Book wins the Waldo G. Leland Prize
Dr. Nomanul Haq, faculty at the Department of Humanities and Social Sciences, LUMS, recently contributed two seminal chapters to The New Cambridge History of Islam, a six-volume work which has won the prestigious American Historical Association (AHA) Waldo G. Leland Prize. According to the Princeton University website this work is ‘the most outstanding reference tool in the field of history’ published between the years 2006 to 2011.
The American Historical Association (AHA), founded in 1884 and incorporated by the US Congress in 1889, is a prominent society of historians that deals with the academic study of the history of all areas and regions. Over the decades it has established a number of prizes and awards that are given in particular categories to individuals or publications whose services are recognised as serving the field of history.
The New Cambridge History of Islam (General Editor Michael A. Cook of Princeton University, 2011) is a comprehensive reference work that features articles by top academics on all major aspects and topics that define the contemporary academic study of Islam. A six-volume work, it is divided mostly on chronological grounds into six distinct categories, each category featuring thematic entries by experts.

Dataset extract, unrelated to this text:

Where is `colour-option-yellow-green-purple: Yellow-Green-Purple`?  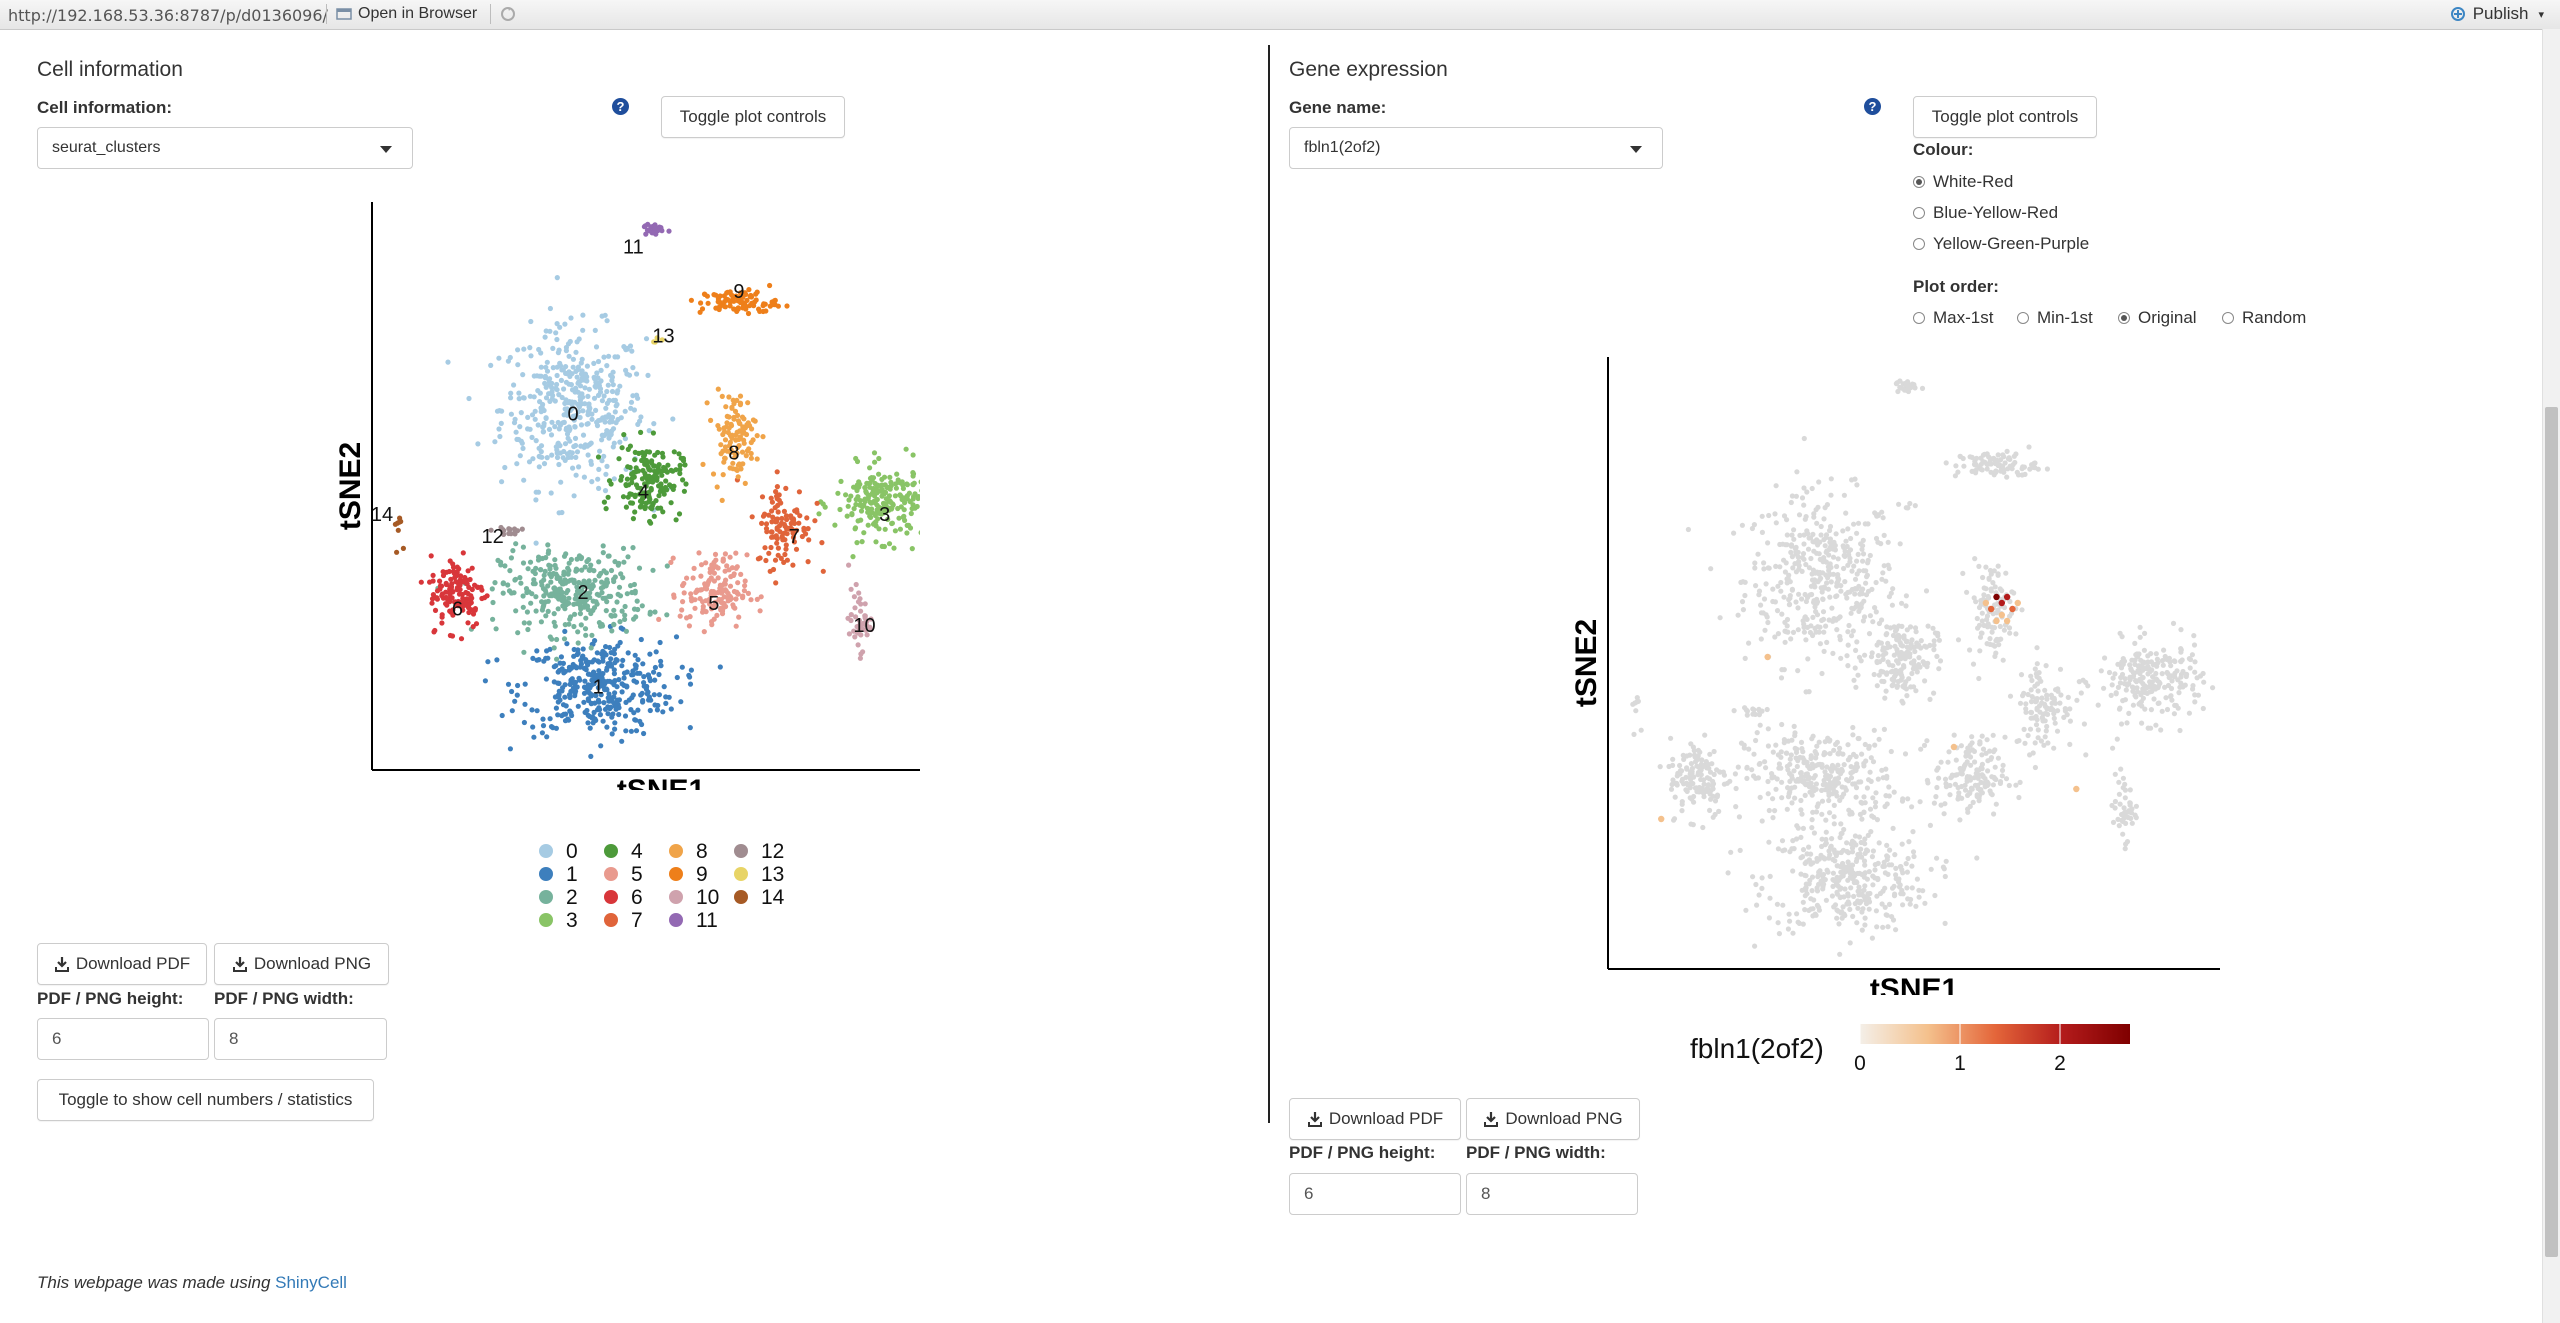 colour-option-yellow-green-purple: Yellow-Green-Purple is located at coordinates (2001, 244).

Dr. Nomanul Haq has contributed two seminal chapters to this publication: ‘Occult sciences and medicine’ (pp. 640-667) in Volume 4 of the publication elaborates on the medieval discourse on occultism-including magic and alchemy-and medicine in the Islamic world. The chapter not only highlights and brings into focus major trends in these fields that were prevalent in medieval Islam, but also breaks new ground by asking fundamental questions about the nature and history of alchemy and the alchemical tradition. His second chapter, ‘Islamic philosophy and science [since 1800]’ (pp. 549-571) in Volume 6, is a careful and meticulous analysis of how these fields of unsurpassed contemporary relevance developed in Islamic lands. This chapter, looking at post-Enlightenment treatment and trajectories of philosophy and science throughout the Muslim world, is a cutting-edge investigation into this topic.
Based on original Arabic sources as well as some outstanding secondary sources on these topics, Dr. Haq’s chapters will serve as an essential reading for both experts and students in the field of Islamic intellectual history.